Menurut Iman Syamsul Bahri, skeptisisme bukan berarti selalu curiga atau menolak setiap informasi yang diterima. Sebaliknya, sikap tersebut merupakan bagian dari proses berpikir rasional untuk memastikan bahwa suatu klaim benar-benar didukung oleh data, logika, dan sumber yang dapat dipertanggungjawabkan.
«"Masyarakat perlu membangun budaya bertanya sebelum percaya. Jangan mudah menerima atau menyebarkan informasi hanya karena sesuai dengan keyakinan atau banyak dibagikan orang lain. Biasakan memeriksa sumber, bukti, dan konteksnya terlebih dahulu," ujar Iman Syamsul Bahri.»

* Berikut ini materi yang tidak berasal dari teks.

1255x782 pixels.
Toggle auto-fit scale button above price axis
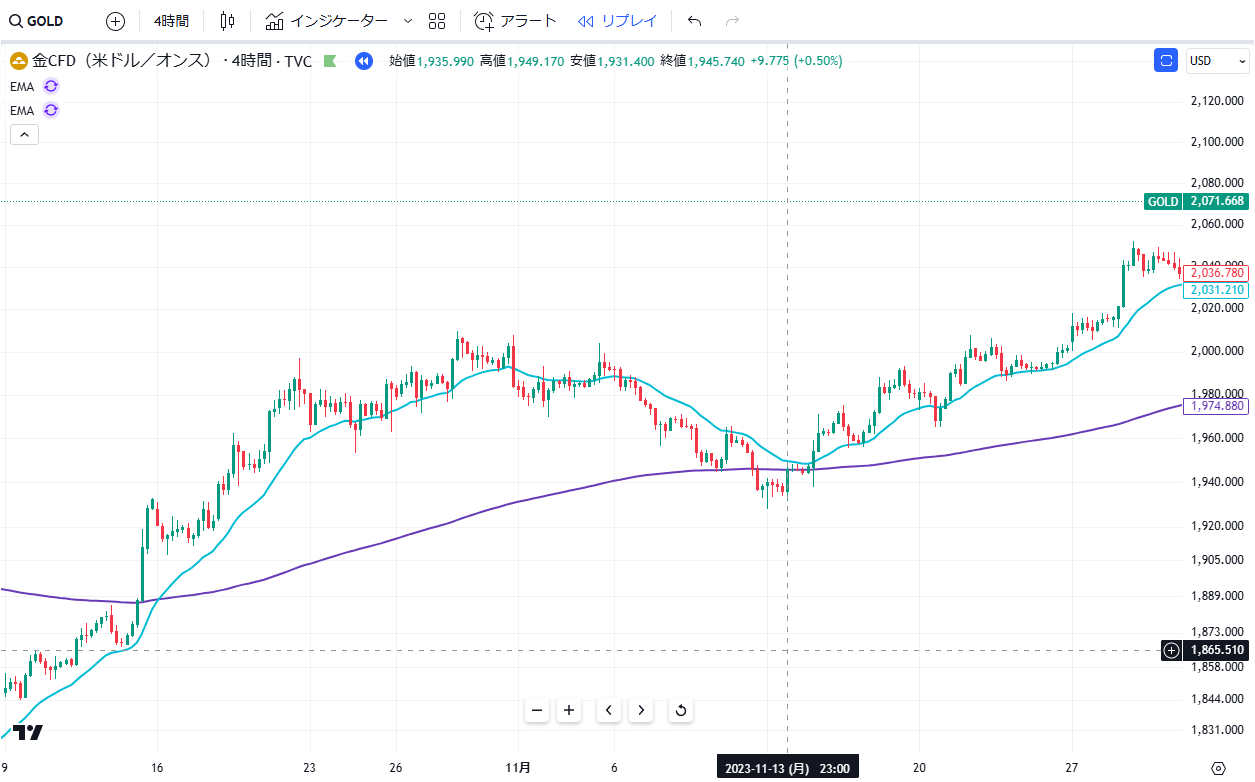1166,61
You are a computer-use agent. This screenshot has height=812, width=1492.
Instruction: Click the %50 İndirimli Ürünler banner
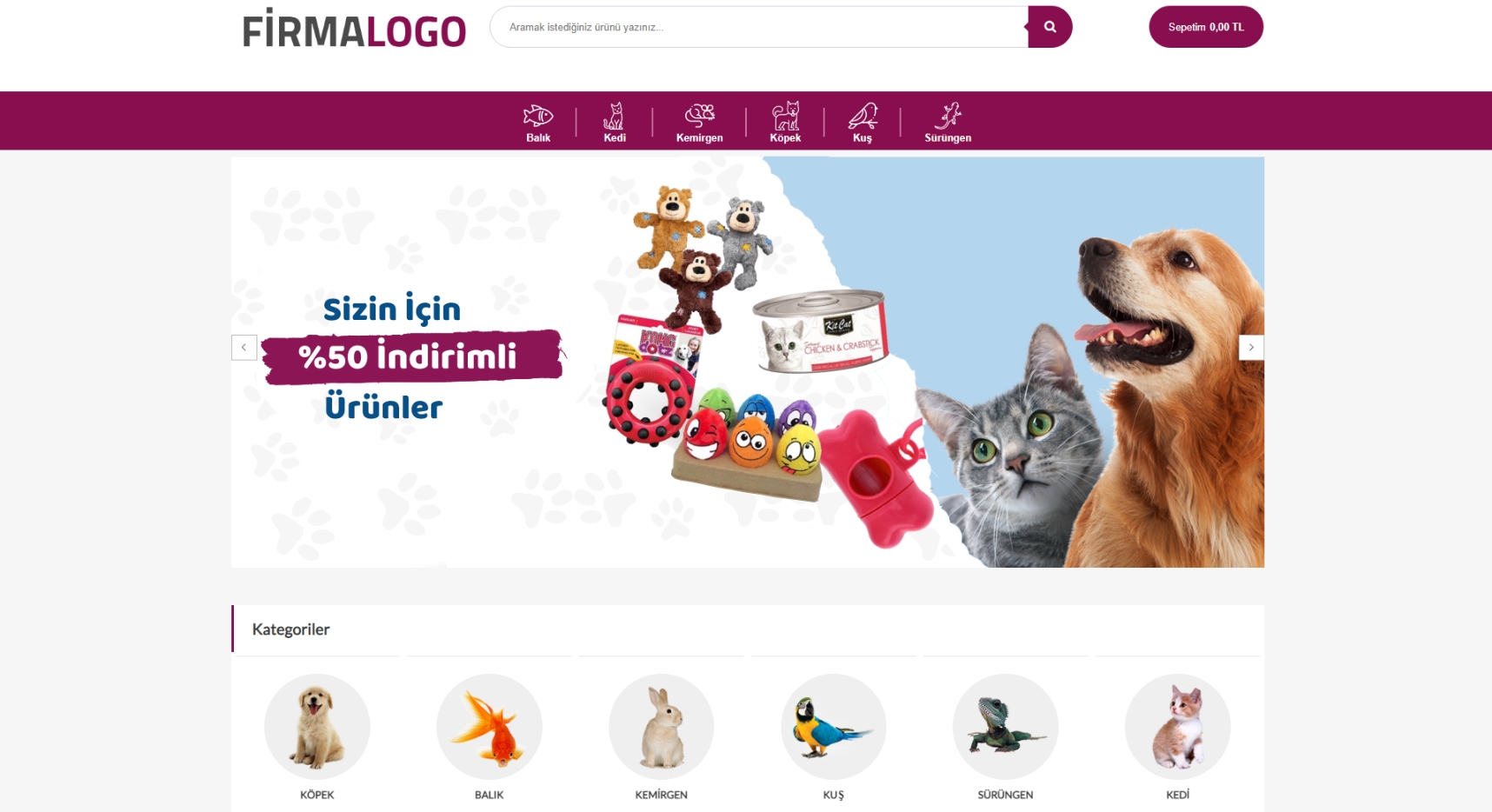(748, 362)
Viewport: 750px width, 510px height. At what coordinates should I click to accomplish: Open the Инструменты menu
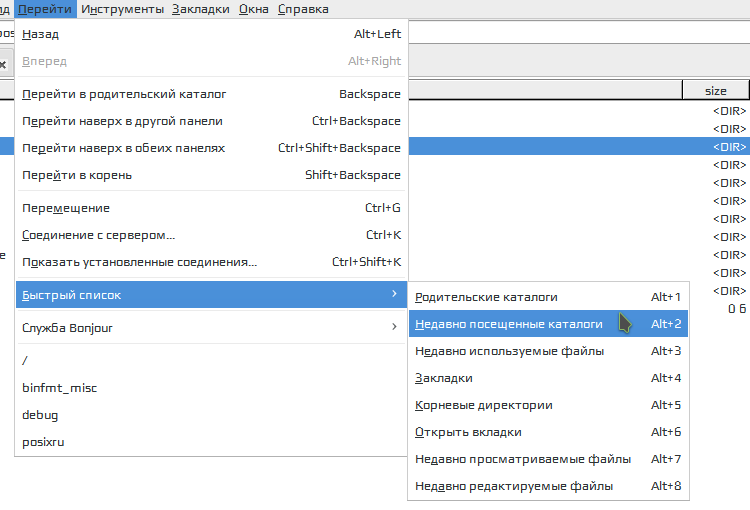[123, 9]

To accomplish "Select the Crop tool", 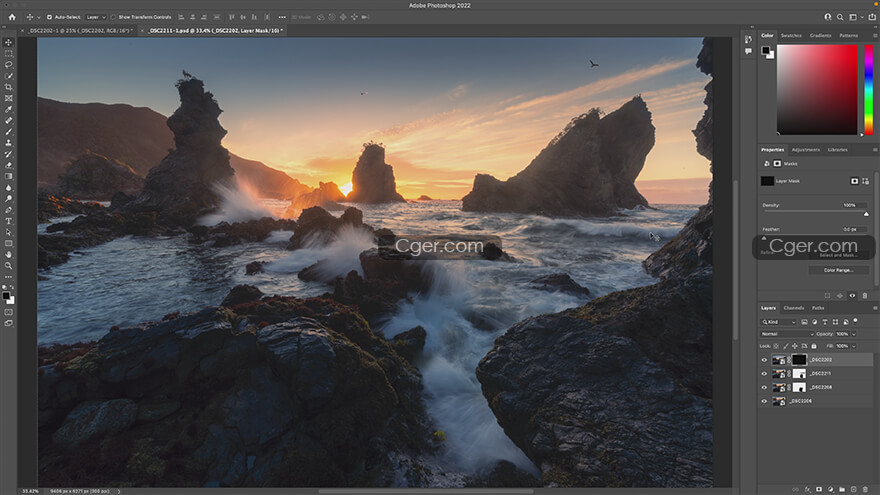I will pos(9,87).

Ia menjelaskan bahwa salah satu tantangan terbesar di era digital adalah bias konfirmasi, yaitu kecenderungan seseorang lebih mudah menerima informasi yang mendukung pendapatnya sendiri, sementara mengabaikan fakta yang bertentangan. Akibatnya, hoaks dan informasi yang menyesatkan lebih mudah dipercaya dan disebarluaskan.
Dalam kehidupan sehari-hari, skeptisisme dapat diterapkan melalui langkah-langkah sederhana. Misalnya saat melihat iklan produk kesehatan yang menjanjikan hasil instan atau membaca unggahan media sosial yang mengandung klaim sensasional. Sebelum mempercayainya, masyarakat sebaiknya bertanya: Apa buktinya? Dari mana sumber informasinya? Apakah dapat diverifikasi?
Iman Syamsul Bahri juga mengajak masyarakat untuk membiasakan mencari referensi dari sumber yang kredibel, membandingkan informasi dari beberapa sumber, serta tidak tergesa-gesa menarik kesimpulan sebelum memahami persoalan secara utuh.
Berbagai penelitian di bidang psikologi dan pengambilan keputusan menunjukkan bahwa kemampuan berpikir kritis serta mengevaluasi bukti berkontribusi terhadap pengambilan keputusan yang lebih baik, terutama dalam menghadapi persoalan yang kompleks.
Menurutnya, budaya berpikir kritis merupakan fondasi penting bagi masyarakat yang demokratis dan berpengetahuan.
"Berpikir kritis bukan berarti mencari siapa yang salah, melainkan berusaha menemukan apa yang benar berdasarkan fakta dan bukti. Di era digital seperti sekarang, kemampuan ini menjadi bekal penting bagi setiap warga negara," pungkas Iman Syamsul Bahri.